_Problem description_
Go through the entries and count the lines with the string "will" in them. Give only that number.

_The records_
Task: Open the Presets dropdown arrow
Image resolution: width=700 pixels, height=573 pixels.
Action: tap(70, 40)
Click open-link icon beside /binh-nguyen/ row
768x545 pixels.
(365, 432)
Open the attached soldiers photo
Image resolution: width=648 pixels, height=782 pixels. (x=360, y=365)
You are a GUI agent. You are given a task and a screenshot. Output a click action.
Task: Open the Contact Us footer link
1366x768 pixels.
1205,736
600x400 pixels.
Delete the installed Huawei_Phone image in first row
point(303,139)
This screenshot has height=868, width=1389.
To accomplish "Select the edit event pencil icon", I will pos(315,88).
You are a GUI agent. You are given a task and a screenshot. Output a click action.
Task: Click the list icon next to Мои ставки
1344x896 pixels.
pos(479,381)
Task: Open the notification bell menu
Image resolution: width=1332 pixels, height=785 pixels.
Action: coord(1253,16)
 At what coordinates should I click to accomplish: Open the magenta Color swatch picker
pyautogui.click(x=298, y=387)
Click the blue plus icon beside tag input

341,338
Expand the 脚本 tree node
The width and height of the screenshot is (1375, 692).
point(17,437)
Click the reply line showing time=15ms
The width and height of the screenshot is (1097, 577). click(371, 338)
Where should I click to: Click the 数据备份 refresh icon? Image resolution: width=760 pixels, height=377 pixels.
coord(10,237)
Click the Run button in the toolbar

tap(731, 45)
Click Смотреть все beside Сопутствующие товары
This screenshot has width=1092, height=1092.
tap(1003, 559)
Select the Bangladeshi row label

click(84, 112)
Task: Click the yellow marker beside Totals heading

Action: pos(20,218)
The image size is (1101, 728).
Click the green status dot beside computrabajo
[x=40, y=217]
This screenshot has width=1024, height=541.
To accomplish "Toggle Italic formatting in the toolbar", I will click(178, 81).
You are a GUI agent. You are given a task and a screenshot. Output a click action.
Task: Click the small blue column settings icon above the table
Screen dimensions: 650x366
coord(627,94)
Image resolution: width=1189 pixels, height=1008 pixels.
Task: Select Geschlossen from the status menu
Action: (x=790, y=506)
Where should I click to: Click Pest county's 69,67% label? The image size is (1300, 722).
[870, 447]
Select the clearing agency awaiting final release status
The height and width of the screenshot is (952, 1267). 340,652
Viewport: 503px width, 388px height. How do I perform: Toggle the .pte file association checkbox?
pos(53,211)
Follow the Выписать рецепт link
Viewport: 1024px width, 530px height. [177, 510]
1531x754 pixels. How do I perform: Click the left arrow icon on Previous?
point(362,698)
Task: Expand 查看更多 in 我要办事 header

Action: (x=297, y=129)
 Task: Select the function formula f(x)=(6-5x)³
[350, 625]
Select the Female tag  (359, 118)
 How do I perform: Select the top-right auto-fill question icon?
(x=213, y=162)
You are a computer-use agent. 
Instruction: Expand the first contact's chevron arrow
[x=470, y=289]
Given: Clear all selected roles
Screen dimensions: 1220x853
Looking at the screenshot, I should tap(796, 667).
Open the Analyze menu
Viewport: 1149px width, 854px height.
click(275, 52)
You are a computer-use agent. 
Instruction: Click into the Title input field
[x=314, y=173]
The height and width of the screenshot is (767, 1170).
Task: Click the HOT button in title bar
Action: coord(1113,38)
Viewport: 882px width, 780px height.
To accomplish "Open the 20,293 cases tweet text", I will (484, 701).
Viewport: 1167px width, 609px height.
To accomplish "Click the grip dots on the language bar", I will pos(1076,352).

_Solution to this task_
4